**Required action**. A verbatim reproduction of the lines below, from the line containing "full (126, 671)" through the line containing "Log In (794, 748)", both ends included, is the whole required output.

**Material provided**.
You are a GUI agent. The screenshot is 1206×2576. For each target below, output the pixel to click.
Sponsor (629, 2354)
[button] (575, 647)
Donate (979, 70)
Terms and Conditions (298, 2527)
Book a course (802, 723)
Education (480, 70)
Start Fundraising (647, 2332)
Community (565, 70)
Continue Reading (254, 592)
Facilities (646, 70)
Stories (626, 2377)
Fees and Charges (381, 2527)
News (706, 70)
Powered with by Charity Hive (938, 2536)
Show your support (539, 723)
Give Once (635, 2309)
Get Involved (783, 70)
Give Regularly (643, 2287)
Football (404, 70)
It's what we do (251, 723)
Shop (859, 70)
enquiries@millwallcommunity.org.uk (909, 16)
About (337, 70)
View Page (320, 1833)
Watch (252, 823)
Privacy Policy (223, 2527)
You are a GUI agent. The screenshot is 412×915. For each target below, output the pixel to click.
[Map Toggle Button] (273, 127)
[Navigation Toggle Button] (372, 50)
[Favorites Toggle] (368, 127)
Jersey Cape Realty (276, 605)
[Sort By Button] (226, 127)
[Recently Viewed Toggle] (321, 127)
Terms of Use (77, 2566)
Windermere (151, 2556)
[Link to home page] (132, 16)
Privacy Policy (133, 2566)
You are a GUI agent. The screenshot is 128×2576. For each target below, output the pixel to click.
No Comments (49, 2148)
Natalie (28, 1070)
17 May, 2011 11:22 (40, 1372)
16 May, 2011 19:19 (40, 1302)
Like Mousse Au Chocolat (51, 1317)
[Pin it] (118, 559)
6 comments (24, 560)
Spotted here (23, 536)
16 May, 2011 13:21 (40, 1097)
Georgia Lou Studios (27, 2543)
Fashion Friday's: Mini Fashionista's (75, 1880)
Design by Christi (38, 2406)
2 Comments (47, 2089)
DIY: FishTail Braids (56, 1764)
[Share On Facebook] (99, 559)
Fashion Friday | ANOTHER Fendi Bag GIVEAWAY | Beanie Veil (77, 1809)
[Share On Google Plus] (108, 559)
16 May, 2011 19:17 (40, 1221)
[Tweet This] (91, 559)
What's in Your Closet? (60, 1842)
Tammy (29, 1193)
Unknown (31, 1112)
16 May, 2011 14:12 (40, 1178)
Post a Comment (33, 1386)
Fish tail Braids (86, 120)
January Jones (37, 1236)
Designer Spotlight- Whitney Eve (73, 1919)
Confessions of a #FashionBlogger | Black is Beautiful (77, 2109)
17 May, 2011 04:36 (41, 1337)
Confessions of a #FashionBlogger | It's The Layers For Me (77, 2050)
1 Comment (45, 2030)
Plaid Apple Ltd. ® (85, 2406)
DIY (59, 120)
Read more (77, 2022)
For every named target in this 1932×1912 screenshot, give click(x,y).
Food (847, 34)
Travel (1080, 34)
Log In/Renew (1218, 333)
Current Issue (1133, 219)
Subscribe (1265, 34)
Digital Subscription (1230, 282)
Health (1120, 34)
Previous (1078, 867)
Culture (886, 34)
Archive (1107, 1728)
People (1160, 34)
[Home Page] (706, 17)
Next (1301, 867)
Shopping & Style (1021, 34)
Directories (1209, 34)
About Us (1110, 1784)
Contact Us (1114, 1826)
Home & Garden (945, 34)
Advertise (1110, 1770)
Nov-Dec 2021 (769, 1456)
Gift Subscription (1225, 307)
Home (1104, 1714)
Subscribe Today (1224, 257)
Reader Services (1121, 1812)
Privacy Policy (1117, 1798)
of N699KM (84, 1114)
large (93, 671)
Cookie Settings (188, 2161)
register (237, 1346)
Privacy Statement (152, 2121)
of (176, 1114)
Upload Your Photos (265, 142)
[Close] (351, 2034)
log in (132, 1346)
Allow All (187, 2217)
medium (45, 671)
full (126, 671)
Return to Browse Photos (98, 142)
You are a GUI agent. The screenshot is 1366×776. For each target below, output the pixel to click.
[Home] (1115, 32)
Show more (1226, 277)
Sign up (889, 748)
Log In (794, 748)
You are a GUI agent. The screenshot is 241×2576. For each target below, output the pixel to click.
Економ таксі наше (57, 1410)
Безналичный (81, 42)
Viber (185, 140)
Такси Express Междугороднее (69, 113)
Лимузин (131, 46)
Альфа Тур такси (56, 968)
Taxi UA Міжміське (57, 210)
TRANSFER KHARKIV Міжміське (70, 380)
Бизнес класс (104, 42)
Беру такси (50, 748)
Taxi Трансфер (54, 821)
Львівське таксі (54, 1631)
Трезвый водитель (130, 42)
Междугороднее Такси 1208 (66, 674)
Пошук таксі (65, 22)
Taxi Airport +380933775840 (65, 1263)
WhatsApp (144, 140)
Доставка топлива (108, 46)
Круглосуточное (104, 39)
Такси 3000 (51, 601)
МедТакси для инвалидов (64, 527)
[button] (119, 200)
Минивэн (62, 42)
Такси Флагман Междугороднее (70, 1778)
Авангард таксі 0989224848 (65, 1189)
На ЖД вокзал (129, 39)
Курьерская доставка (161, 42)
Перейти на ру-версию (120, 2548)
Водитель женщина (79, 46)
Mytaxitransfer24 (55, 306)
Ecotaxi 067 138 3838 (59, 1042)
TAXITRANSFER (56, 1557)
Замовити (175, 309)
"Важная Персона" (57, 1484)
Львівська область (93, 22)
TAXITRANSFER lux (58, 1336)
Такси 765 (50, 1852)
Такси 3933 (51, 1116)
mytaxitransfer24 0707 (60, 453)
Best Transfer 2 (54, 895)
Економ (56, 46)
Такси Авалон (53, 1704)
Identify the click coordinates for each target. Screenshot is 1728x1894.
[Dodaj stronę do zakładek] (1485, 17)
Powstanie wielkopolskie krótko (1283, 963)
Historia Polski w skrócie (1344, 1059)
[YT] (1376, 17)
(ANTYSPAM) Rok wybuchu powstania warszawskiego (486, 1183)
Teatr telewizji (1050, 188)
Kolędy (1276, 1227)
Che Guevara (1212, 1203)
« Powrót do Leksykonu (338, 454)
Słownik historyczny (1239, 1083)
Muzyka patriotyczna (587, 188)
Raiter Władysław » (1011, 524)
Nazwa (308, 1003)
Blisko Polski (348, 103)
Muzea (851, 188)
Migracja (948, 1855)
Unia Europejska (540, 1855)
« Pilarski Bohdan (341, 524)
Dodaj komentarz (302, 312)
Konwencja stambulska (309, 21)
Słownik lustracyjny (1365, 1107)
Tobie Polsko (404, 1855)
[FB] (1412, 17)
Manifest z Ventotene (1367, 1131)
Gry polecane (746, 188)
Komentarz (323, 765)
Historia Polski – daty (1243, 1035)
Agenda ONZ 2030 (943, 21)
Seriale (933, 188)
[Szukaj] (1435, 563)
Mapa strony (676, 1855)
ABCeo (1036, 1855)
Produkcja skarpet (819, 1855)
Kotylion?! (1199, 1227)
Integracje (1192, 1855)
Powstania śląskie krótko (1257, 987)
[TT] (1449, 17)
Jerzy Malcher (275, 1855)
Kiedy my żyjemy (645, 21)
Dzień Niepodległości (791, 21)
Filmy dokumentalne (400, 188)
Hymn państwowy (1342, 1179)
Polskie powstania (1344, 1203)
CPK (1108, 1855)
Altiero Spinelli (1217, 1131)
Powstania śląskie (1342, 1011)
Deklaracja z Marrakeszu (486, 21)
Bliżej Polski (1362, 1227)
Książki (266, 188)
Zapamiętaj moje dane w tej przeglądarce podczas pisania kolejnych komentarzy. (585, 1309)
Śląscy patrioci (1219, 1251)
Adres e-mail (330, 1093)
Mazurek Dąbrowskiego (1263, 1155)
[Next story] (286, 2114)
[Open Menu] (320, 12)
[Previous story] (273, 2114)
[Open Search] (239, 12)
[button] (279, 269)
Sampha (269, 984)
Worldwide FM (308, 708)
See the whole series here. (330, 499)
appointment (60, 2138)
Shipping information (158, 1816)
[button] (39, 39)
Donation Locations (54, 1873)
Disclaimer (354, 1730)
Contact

**Solved exercise**.
full (126, 671)
Return to Browse Photos (98, 142)
You are a GUI agent. The screenshot is 1366×776. For each target below, output the pixel to click.
[Home] (1115, 32)
Show more (1226, 277)
Sign up (889, 748)
Log In (794, 748)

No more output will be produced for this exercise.